Task to carry out
Present every line of the data below as a Markdown table with the columns "No." and "Line". Number the rows in order and omit blank lines.

--- BEGIN ---

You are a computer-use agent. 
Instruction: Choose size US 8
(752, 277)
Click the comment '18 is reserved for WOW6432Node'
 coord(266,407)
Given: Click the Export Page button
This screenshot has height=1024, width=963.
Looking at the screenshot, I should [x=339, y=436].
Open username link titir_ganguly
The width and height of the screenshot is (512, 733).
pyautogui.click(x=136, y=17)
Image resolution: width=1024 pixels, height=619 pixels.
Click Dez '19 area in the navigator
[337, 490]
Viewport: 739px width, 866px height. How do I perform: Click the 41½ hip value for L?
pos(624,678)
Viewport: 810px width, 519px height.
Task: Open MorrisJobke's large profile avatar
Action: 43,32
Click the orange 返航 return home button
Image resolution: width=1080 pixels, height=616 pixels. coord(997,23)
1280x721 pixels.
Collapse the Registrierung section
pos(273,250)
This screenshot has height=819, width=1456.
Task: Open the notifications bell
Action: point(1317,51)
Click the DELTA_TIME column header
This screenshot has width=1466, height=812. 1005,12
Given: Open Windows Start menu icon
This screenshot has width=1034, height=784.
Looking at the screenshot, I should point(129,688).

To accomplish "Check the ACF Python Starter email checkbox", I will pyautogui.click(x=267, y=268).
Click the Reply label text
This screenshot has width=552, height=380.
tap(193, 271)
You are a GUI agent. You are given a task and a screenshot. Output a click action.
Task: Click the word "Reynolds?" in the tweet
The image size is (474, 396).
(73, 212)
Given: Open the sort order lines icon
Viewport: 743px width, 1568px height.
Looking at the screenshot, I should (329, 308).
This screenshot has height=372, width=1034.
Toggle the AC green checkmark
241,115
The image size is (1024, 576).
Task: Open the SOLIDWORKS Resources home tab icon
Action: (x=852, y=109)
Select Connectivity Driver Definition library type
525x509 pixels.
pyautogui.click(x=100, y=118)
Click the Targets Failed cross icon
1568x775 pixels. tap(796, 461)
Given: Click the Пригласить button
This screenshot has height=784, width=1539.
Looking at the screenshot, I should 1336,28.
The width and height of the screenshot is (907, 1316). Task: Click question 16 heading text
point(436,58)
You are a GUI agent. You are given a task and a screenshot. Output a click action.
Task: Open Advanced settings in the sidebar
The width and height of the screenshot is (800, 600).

--- END ---

Finished exercise
| No. | Line |
|---|---|
| 1 | You are a computer-use agent.  |
| 2 | Instruction: Choose size US 8 |
| 3 | (752, 277) |
| 4 | Click the comment '18 is reserved for WOW6432Node' |
| 5 |  coord(266,407) |
| 6 | Given: Click the Export Page button |
| 7 | This screenshot has height=1024, width=963. |
| 8 | Looking at the screenshot, I should [x=339, y=436]. |
| 9 | Open username link titir_ganguly |
| 10 | The width and height of the screenshot is (512, 733). |
| 11 | pyautogui.click(x=136, y=17) |
| 12 | Image resolution: width=1024 pixels, height=619 pixels. |
| 13 | Click Dez '19 area in the navigator |
| 14 | [337, 490] |
| 15 | Viewport: 739px width, 866px height. How do I perform: Click the 41½ hip value for L? |
| 16 | pos(624,678) |
| 17 | Viewport: 810px width, 519px height. |
| 18 | Task: Open MorrisJobke's large profile avatar |
| 19 | Action: 43,32 |
| 20 | Click the orange 返航 return home button |
| 21 | Image resolution: width=1080 pixels, height=616 pixels. coord(997,23) |
| 22 | 1280x721 pixels. |
| 23 | Collapse the Registrierung section |
| 24 | pos(273,250) |
| 25 | This screenshot has height=819, width=1456. |
| 26 | Task: Open the notifications bell |
| 27 | Action: point(1317,51) |
| 28 | Click the DELTA_TIME column header |
| 29 | This screenshot has width=1466, height=812. 1005,12 |
| 30 | Given: Open Windows Start menu icon |
| 31 | This screenshot has width=1034, height=784. |
| 32 | Looking at the screenshot, I should point(129,688). |
| 33 | To accomplish "Check the ACF Python Starter email checkbox", I will pyautogui.click(x=267, y=268). |
| 34 | Click the Reply label text |
| 35 | This screenshot has width=552, height=380. |
| 36 | tap(193, 271) |
| 37 | You are a GUI agent. You are given a task and a screenshot. Output a click action. |
| 38 | Task: Click the word "Reynolds?" in the tweet |
| 39 | The image size is (474, 396). |
| 40 | (73, 212) |
| 41 | Given: Open the sort order lines icon |
| 42 | Viewport: 743px width, 1568px height. |
| 43 | Looking at the screenshot, I should (329, 308). |
| 44 | This screenshot has height=372, width=1034. |
| 45 | Toggle the AC green checkmark |
| 46 | 241,115 |
| 47 | The image size is (1024, 576). |
| 48 | Task: Open the SOLIDWORKS Resources home tab icon |
| 49 | Action: (x=852, y=109) |
| 50 | Select Connectivity Driver Definition library type |
| 51 | 525x509 pixels. |
| 52 | pyautogui.click(x=100, y=118) |
| 53 | Click the Targets Failed cross icon |
| 54 | 1568x775 pixels. tap(796, 461) |
| 55 | Given: Click the Пригласить button |
| 56 | This screenshot has height=784, width=1539. |
| 57 | Looking at the screenshot, I should 1336,28. |
| 58 | The width and height of the screenshot is (907, 1316). Task: Click question 16 heading text |
| 59 | point(436,58) |
| 60 | You are a GUI agent. You are given a task and a screenshot. Output a click action. |
| 61 | Task: Open Advanced settings in the sidebar |
| 62 | The width and height of the screenshot is (800, 600). |